The comments came after developer Apamore Services Ltd lodged an appeal against the refusal of planning permission for the site between Mullaghsandall Road and Starbog Road.
The planning service originally rejected the application due to “unacceptable adverse impact on visual amenity and landscape character,” as well as the impact on natural heritage, historic monuments and buildings, areas of significant archaeological interest and local tourism assets. Planners also feared it would not be “sympathetic to the special character” of the AONB, would generate noise and impact upon active peatland, biodiversity and conservation interests.
In a newly-published addendum to the original environmental statement, agent RPS states that “wind farms have their own tourism pull.”
It continues: “Independent studies at all levels broadly point towards a favourable disposition towards wind farm development. There are numerous examples where wind energy developments are proven to successfully co-exist and enhance tourism and leisure interests.”
The report refers to a study, which it claims shows there is “no evidence to suggest that wind farms deter tourists.” It adds that “many wind farms are
themselves a tourist attraction and are often sign-posted.”
Citing an inspector’s report, it says: “The site can be promoted as tourist/education destination as a means of encouraging additional visitors to the area to support the local economy.”
However, these claims were condemned as “farcical” by the anti-windfarm campaigner, who did not wish to be named. She commented: “People will be very reluctant to go anywhere near these turbines. The Antrim Hills and the Glens of Antrim will be absolutely ruined. This is the fourth windfarm application for the Antrim Hills and I worry about the harmful effect on tourism, health and the environment.”

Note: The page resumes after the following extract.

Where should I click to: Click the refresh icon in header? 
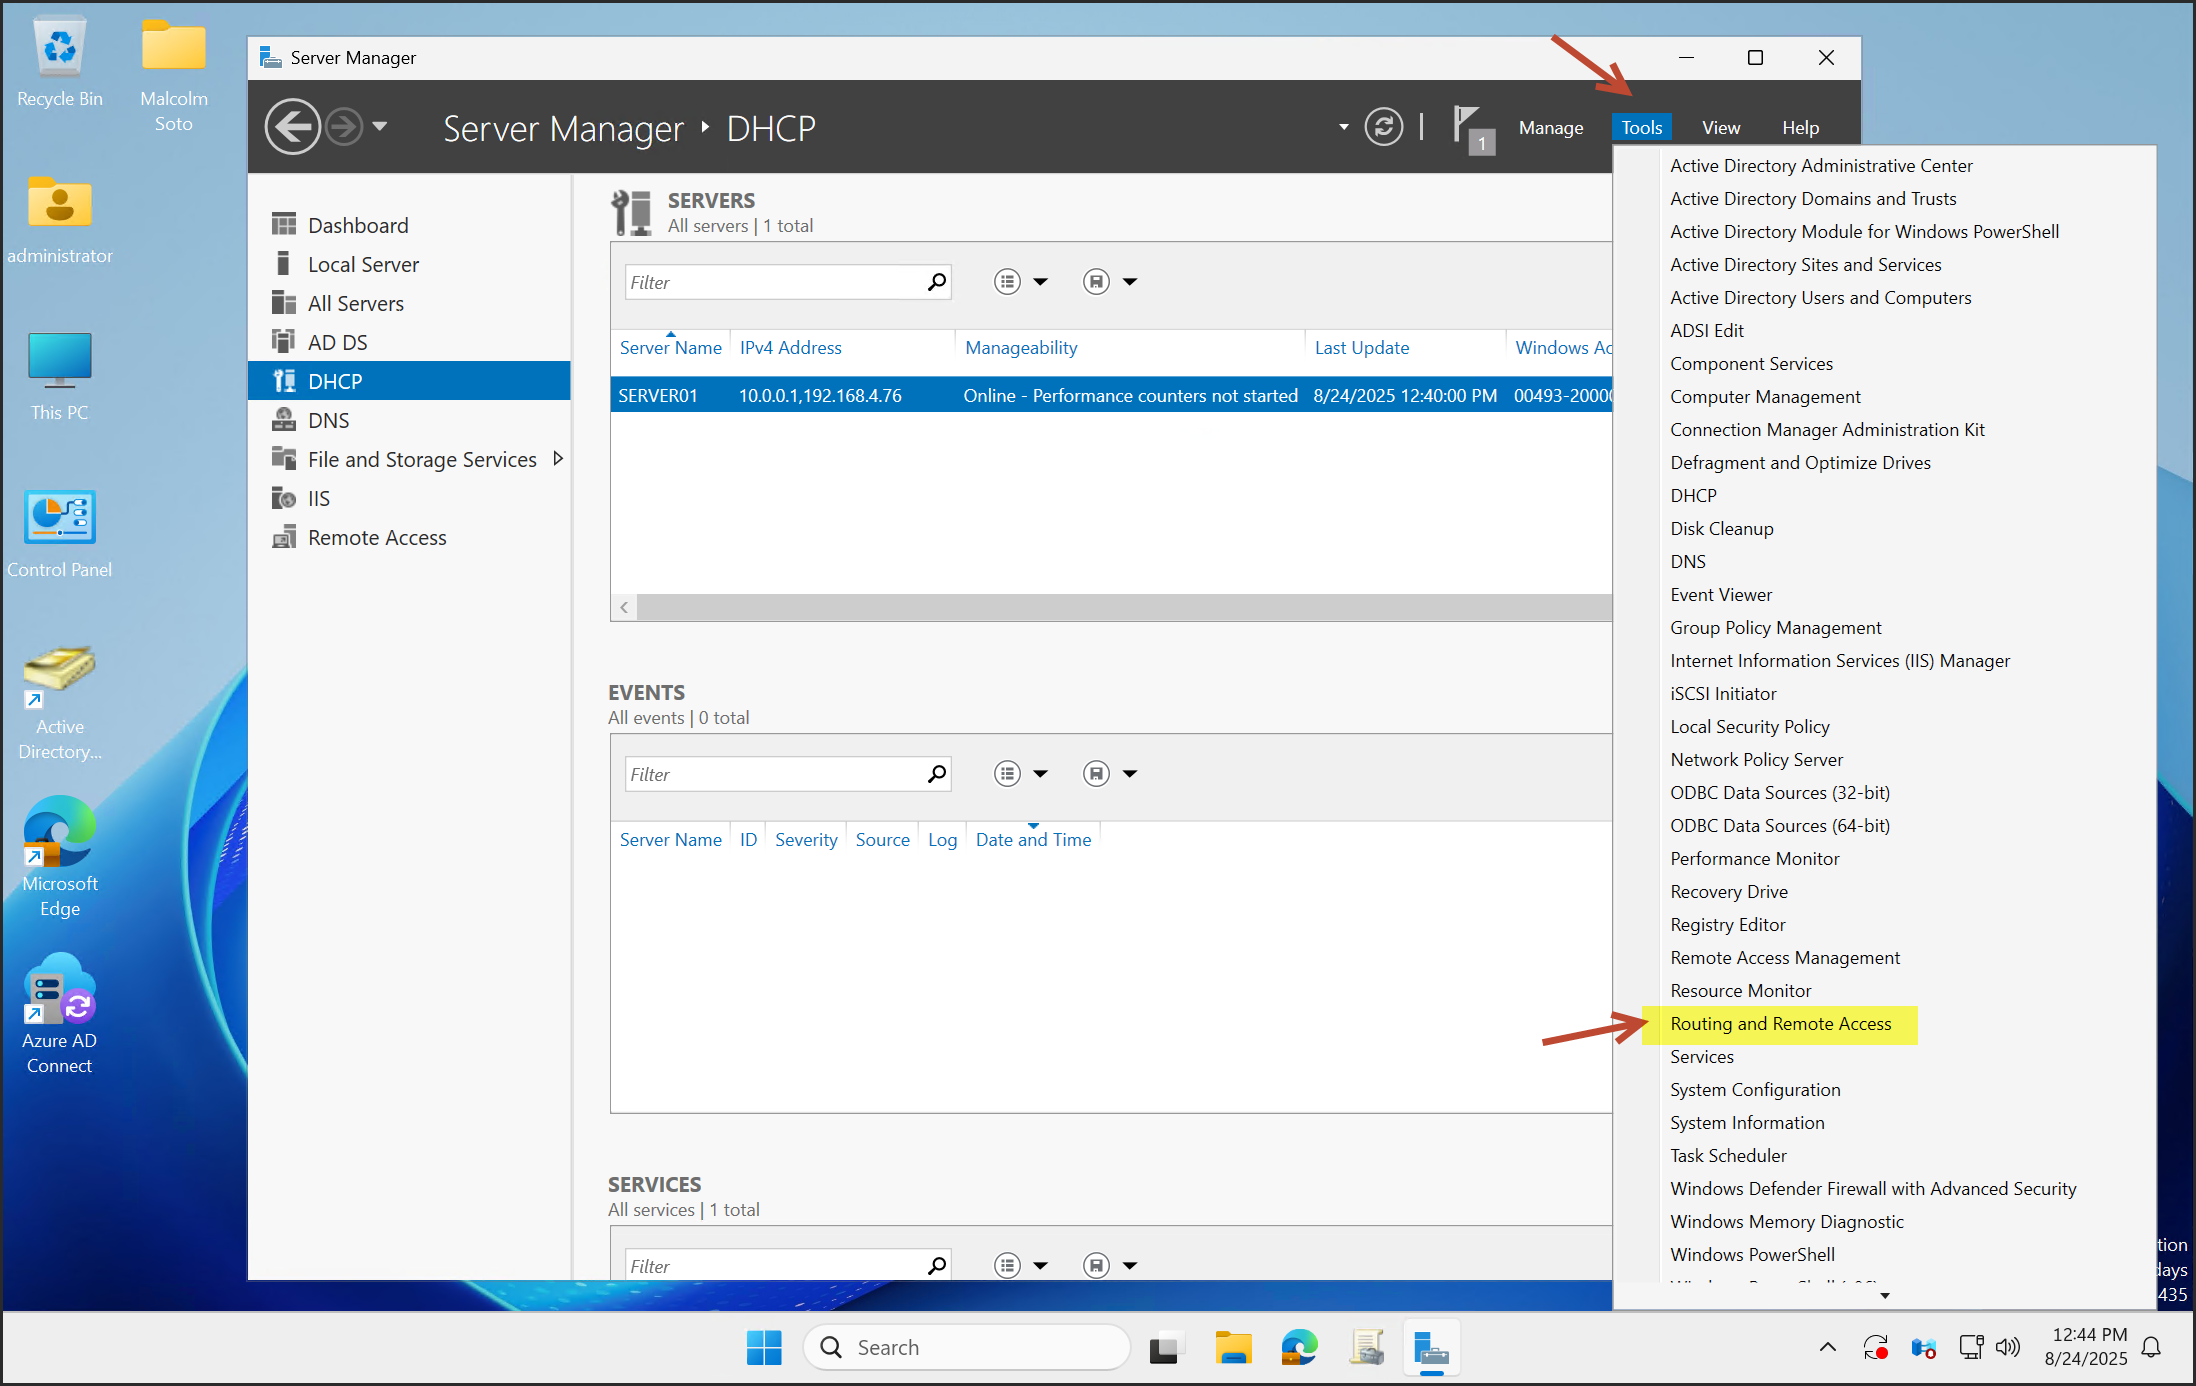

In an objection letter to the original application, the Ulster Federation of Ramblers highlighted the impact on the International Appalachian Trail (IAT), a walking route which begins in Donegal and stretches towards Scotland via Larne. The letter states: “This route is designed to have an international appeal but will be adversely affected by this development. Local anecdotal evidence suggests there is a proliferation of applications for this area and beyond that has the potential to irrevocably destroy this landscape and habitat forever.”